Galen looked into her eyes and smiled. His grip tightened on her hand. “I will from now on,” he said. “After you’ve recovered and all that. I promise I won’t let you out of my sight.”

Kirsten turned her head aside and looked out at the dazzling tower blocks rinsed by last night’s rain, and the sunlight dancing in the polished leaves. “What are you going to do?” she asked.

Galen shrugged. “I don’t really know. I suppose I’ll just hang about at home for the rest of the summer. Mother’s still taking it very badly-grandmother’s death. And I’ll come and visit you in Brierley whenever I can. It’s not too far away and I’ll have the car.”

“It might be better if you didn’t visit me,” Kirsten said slowly. “At least, not for a while.”

Galen frowned and scratched his earlobe. “Why? What do you mean?”

“Just that I need some time by myself, to recover.” She managed a smile. “Call it postoperative depression. I wouldn’t be very good company.”

“That doesn’t matter. You’ll need me, Kirstie. And I want to be there for you.”

She rested her free hand on his forearm. “No. Not for a while. Please. Just let me get myself sorted out.”

Galen got up and wandered over to the window, hands in pockets. His shoulders slumped the way they always did when he was disappointed about something. Just like a little boy, Kirsten thought.

“If you say so,” he said, with his back to her. “I suppose it’s the…er…the psychological effects that are worse than even the physical ones, is it? I mean, I don’t know. I couldn’t know, could I, being a man? But I’ll do my best to understand.” He turned around again and looked at her.

“I know you will,” Kirsten said. “I just think it’s best if we don’t see each other for a while.
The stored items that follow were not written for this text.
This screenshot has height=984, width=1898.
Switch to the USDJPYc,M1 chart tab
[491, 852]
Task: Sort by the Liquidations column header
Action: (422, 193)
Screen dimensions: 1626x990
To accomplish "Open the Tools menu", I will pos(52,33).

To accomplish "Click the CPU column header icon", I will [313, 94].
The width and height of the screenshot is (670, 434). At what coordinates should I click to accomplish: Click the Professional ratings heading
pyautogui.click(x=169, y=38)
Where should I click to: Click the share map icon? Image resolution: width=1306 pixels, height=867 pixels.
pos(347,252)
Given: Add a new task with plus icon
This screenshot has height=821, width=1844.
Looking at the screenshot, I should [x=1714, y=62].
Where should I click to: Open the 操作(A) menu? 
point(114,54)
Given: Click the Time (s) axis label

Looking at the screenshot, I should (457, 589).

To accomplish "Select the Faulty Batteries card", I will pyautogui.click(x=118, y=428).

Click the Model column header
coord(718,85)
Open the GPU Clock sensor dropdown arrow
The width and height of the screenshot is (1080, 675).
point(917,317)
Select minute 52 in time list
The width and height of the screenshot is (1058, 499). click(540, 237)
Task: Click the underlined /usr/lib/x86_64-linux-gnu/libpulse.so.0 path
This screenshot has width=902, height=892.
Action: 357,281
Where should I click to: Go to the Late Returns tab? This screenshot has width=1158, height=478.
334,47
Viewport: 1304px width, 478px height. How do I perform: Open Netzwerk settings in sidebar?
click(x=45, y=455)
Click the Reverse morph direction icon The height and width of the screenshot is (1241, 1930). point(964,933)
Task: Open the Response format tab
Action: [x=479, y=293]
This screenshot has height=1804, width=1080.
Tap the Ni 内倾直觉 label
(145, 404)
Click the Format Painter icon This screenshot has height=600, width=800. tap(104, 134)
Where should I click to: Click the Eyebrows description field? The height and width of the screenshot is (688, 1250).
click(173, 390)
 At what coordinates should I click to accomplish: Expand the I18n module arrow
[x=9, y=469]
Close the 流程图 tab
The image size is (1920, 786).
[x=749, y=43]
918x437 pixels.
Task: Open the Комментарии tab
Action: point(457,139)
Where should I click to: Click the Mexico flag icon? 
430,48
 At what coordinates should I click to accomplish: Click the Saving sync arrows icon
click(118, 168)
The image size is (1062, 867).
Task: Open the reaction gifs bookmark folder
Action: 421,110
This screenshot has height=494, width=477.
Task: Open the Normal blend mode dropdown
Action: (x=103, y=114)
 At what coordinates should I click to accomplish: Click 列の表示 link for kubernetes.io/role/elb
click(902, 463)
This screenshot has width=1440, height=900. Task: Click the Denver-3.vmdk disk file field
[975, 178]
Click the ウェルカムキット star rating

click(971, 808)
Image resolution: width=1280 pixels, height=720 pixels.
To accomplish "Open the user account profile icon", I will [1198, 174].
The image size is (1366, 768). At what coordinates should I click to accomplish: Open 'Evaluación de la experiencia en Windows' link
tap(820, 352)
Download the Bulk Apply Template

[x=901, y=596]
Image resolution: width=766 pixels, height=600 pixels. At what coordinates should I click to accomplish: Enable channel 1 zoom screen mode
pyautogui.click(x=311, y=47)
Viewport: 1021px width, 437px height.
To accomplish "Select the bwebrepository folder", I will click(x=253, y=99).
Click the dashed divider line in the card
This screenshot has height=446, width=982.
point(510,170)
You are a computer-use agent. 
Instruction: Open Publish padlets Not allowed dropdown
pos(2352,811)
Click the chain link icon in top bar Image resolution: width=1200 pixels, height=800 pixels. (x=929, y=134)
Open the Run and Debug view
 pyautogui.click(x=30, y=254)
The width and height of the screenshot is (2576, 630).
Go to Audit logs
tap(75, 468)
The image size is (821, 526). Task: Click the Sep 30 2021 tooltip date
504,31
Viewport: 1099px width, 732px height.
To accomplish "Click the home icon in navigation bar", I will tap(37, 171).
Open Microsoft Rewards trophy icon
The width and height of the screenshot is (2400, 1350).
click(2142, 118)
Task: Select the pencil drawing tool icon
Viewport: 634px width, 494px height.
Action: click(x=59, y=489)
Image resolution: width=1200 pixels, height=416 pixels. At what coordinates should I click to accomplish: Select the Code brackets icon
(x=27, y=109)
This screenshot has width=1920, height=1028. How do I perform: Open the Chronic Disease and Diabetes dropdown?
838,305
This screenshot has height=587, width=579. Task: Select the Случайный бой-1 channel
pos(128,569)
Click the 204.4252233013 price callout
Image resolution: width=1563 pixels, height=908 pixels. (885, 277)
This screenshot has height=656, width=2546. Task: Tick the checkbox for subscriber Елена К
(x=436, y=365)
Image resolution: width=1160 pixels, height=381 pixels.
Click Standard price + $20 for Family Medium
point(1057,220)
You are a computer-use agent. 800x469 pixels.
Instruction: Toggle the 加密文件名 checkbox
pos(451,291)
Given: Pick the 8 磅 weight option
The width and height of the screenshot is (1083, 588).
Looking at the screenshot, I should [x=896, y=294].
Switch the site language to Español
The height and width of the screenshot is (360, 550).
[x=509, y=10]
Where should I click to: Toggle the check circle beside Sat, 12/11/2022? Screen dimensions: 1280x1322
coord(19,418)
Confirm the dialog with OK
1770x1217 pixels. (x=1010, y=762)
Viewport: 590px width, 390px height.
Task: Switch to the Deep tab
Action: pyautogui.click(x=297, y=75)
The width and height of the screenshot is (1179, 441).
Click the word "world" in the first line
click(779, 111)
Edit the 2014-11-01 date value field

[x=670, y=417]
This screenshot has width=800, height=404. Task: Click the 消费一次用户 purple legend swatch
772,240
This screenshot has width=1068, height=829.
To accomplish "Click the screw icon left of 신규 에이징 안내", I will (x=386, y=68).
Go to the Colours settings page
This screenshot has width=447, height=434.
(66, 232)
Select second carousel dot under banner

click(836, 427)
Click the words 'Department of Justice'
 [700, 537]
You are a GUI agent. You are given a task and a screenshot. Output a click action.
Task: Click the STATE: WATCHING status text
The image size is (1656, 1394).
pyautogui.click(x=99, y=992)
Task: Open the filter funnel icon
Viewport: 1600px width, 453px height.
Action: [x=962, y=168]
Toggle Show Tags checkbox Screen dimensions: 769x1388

I’m all confused.”

She still wasn’t sure how much they had told him. He knew that she’d been attacked, that was clear enough, but had they been vague about the nature of the assault? Perhaps he assumed that she’d been raped. Had she been? Kirsten wasn’t too sure about that, herself. As far as the doctor had been able to make out, there had been no traces of semen in the vagina. It had been such a mess, however, that she didn’t see how he could possibly be so certain. Did penetration by a short, sharply pointed metal object count as rape? she wondered. In the end, she just had to settle for the general opinion that people who do what this man did to her are usually incapable of real sexual intercourse.

“What about Toronto?” Galen asked, returning to the chair and hunching over her.

“I don’t know. I just can’t see myself going, not the way things are now. Not this year, at least.”

“But it’s still a month or so off. You’ll probably feel better by then.”

“Maybe. Anyway, you go ahead. Don’t worry about me.”

“I wouldn’t go without you.”

“Galen, don’t be so stubborn. There’s no point sacrificing your career because of me. I can’t promise you anything right now. I can’t even-” And she almost told him then, but pulled herself back just in time. “I just don’t know how things are going to go.” She started crying. “Can’t you understand?”